**INSTRUCTIONS TO FOLLOW**
Write out the items from the line with "This screenshot has height=487, width=734." to the line with "[x=572, y=400]", substituting "profile picture" for "avatar" and changing nothing else.

Start STORED ROWS

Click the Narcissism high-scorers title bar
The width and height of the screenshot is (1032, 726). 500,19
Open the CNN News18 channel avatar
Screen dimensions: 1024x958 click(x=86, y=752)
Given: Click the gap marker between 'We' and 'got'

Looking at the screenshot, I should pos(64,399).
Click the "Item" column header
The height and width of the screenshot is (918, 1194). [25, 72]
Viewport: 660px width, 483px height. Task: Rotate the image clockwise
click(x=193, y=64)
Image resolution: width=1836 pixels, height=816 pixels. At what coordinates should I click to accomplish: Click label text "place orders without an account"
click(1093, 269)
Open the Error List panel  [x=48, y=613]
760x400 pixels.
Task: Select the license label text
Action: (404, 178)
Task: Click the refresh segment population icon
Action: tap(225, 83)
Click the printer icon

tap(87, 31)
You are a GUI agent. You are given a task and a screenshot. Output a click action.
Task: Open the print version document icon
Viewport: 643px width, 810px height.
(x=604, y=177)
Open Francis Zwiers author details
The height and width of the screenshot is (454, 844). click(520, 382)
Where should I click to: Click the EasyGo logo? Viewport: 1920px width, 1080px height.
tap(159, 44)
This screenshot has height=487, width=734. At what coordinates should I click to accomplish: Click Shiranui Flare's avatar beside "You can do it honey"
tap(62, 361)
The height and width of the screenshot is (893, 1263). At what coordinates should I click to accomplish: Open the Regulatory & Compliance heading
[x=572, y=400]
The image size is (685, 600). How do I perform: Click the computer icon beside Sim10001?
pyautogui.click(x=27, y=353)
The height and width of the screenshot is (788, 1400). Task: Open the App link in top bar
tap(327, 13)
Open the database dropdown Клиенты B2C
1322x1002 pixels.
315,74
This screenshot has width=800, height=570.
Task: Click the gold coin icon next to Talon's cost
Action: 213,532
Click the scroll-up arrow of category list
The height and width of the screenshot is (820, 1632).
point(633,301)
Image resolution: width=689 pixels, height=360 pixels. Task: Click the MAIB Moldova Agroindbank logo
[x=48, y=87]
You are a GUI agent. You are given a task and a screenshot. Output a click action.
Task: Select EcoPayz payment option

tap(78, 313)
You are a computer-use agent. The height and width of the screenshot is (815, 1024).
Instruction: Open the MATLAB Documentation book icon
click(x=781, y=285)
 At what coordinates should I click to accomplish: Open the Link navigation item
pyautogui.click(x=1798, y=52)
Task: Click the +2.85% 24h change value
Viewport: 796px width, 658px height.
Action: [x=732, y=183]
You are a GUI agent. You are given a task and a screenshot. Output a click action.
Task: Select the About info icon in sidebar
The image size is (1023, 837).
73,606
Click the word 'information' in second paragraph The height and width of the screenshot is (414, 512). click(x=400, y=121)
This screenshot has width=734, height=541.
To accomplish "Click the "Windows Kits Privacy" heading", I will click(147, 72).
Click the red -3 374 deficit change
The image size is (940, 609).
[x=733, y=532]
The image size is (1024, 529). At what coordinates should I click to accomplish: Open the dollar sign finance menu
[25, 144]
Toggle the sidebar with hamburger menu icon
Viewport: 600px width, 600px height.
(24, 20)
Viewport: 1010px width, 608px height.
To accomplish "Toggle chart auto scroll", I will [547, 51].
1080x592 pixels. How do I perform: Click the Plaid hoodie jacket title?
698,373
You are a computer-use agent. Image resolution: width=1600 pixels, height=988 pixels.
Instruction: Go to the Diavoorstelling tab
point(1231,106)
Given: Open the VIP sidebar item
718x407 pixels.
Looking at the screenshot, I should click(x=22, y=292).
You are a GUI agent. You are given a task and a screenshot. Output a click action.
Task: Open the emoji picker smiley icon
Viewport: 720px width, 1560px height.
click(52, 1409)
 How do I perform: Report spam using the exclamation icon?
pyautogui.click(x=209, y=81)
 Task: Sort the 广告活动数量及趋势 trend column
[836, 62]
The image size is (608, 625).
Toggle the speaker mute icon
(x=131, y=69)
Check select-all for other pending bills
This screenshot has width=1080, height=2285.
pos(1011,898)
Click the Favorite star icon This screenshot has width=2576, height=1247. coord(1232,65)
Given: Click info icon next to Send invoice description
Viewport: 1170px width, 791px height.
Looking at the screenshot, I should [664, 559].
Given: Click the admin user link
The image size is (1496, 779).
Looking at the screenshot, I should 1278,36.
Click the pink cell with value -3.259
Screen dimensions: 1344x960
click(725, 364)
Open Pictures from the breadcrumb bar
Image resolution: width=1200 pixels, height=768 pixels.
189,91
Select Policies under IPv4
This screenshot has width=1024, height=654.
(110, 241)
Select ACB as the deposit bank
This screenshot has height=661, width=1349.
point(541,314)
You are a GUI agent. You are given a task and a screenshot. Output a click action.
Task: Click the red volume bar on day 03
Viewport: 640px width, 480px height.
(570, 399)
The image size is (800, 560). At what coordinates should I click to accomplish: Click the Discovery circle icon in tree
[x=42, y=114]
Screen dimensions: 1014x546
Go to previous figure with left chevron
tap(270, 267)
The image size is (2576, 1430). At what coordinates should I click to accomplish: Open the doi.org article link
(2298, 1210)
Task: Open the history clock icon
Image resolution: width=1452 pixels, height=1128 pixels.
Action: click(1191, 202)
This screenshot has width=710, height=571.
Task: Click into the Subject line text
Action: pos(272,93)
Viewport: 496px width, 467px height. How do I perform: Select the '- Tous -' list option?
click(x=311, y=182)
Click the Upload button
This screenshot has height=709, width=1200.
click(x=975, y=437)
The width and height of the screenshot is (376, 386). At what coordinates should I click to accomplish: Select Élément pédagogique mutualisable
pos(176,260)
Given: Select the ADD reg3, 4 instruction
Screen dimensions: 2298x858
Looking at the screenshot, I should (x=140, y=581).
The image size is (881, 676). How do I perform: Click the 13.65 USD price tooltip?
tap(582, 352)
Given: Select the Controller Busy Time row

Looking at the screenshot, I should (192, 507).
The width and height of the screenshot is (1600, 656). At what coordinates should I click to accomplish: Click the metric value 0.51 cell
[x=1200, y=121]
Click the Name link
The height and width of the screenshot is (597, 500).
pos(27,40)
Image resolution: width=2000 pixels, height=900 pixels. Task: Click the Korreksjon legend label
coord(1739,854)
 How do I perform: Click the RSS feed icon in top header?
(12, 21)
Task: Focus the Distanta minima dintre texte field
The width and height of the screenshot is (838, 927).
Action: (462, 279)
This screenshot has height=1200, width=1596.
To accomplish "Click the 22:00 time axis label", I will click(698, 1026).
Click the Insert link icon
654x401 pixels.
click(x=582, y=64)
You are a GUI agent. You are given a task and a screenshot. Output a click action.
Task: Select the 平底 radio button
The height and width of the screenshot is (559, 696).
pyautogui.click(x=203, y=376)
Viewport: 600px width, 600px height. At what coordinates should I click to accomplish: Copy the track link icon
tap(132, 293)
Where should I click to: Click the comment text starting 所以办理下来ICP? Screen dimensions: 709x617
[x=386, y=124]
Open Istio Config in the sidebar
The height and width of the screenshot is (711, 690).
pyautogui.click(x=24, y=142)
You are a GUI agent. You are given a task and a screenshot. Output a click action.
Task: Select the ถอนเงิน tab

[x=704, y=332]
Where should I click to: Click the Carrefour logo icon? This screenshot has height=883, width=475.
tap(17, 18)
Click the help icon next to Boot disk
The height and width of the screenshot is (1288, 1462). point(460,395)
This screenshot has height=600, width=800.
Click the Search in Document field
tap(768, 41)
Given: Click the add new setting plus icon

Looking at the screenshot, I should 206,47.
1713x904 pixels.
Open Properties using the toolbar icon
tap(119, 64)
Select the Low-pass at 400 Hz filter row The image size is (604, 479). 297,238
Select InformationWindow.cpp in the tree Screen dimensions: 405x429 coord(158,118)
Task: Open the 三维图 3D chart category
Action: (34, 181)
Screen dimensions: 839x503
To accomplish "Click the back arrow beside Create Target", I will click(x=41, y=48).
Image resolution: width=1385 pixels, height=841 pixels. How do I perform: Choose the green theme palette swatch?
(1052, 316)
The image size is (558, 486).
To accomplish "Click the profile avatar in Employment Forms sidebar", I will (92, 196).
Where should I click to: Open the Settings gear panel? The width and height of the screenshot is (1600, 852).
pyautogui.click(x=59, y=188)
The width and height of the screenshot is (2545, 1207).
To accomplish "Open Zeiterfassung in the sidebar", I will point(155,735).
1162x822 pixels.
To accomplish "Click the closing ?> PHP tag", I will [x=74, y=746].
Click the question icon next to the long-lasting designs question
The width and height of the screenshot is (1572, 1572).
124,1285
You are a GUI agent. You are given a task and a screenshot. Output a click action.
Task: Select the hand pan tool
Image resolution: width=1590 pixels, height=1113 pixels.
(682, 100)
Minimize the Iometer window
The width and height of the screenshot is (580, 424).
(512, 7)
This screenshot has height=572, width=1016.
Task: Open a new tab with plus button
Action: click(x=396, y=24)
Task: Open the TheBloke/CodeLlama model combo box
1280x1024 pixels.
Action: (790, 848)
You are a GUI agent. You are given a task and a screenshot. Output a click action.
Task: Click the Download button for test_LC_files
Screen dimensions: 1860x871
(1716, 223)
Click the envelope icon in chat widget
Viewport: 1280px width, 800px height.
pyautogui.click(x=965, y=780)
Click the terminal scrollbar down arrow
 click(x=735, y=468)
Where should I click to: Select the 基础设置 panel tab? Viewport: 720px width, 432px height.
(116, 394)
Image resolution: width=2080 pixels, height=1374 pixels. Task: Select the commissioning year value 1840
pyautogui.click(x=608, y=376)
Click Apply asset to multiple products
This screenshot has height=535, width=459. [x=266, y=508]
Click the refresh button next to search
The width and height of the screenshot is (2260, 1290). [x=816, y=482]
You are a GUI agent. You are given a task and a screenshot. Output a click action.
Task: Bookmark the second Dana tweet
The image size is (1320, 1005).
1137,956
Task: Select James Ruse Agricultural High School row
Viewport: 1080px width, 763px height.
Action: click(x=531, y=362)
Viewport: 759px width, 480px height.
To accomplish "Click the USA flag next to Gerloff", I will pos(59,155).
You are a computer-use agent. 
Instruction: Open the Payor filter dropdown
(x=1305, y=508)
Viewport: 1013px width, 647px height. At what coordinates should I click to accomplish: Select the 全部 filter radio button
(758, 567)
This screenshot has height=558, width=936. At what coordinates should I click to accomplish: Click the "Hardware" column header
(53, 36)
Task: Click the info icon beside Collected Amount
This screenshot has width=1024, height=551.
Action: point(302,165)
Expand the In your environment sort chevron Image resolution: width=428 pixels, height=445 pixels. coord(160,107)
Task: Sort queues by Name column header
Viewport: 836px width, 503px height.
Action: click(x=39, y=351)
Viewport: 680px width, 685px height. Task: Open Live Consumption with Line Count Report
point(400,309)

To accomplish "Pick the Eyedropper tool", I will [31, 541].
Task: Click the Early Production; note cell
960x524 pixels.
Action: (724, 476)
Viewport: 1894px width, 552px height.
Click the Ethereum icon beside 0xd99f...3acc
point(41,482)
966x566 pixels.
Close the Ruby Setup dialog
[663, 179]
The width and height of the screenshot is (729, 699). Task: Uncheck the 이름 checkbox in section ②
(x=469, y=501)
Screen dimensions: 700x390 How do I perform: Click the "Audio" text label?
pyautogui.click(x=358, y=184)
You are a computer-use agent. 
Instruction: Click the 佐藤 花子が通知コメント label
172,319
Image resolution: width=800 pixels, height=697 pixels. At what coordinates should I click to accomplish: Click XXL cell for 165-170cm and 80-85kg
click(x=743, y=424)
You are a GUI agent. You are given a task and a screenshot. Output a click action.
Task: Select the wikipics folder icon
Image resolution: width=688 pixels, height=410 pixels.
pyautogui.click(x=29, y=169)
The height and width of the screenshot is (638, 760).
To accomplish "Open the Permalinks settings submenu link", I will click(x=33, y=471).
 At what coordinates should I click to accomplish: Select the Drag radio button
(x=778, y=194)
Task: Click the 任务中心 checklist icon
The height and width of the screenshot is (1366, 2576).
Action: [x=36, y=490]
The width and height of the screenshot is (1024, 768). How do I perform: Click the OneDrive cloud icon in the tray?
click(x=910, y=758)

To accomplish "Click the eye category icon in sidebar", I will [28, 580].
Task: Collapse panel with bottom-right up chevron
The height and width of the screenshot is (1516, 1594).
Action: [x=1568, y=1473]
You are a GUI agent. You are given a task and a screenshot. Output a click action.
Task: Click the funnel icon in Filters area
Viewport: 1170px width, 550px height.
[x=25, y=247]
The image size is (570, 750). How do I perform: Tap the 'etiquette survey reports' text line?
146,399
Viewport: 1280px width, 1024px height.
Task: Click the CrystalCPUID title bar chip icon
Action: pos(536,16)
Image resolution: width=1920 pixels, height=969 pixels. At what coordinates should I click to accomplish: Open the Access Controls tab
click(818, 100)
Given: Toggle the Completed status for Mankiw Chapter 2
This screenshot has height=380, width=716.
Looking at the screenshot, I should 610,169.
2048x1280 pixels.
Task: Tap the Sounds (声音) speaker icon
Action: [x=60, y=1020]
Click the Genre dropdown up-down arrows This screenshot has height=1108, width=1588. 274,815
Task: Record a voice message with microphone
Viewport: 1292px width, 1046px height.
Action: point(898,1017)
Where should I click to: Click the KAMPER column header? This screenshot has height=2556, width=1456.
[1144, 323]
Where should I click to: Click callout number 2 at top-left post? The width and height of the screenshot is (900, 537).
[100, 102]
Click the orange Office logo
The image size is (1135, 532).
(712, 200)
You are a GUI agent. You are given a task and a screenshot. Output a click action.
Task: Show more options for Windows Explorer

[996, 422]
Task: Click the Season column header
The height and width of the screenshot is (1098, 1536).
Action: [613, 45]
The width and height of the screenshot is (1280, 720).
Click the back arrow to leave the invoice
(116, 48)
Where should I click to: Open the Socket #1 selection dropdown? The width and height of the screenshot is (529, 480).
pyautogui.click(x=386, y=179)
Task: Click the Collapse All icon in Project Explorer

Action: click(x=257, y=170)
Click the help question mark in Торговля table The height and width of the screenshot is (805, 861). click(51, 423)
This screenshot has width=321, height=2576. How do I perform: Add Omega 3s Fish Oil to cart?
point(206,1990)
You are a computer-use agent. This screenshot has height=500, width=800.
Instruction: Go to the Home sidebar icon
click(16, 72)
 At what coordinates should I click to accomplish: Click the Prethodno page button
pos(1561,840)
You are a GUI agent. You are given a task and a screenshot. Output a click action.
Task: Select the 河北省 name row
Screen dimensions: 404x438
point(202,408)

End STORED ROWS

**FINAL RESULT**
This screenshot has height=487, width=734. At what coordinates should I click to accomplish: Click Shiranui Flare's profile picture beside "You can do it honey"
tap(62, 361)
The height and width of the screenshot is (893, 1263). At what coordinates should I click to accomplish: Open the Regulatory & Compliance heading
[x=572, y=400]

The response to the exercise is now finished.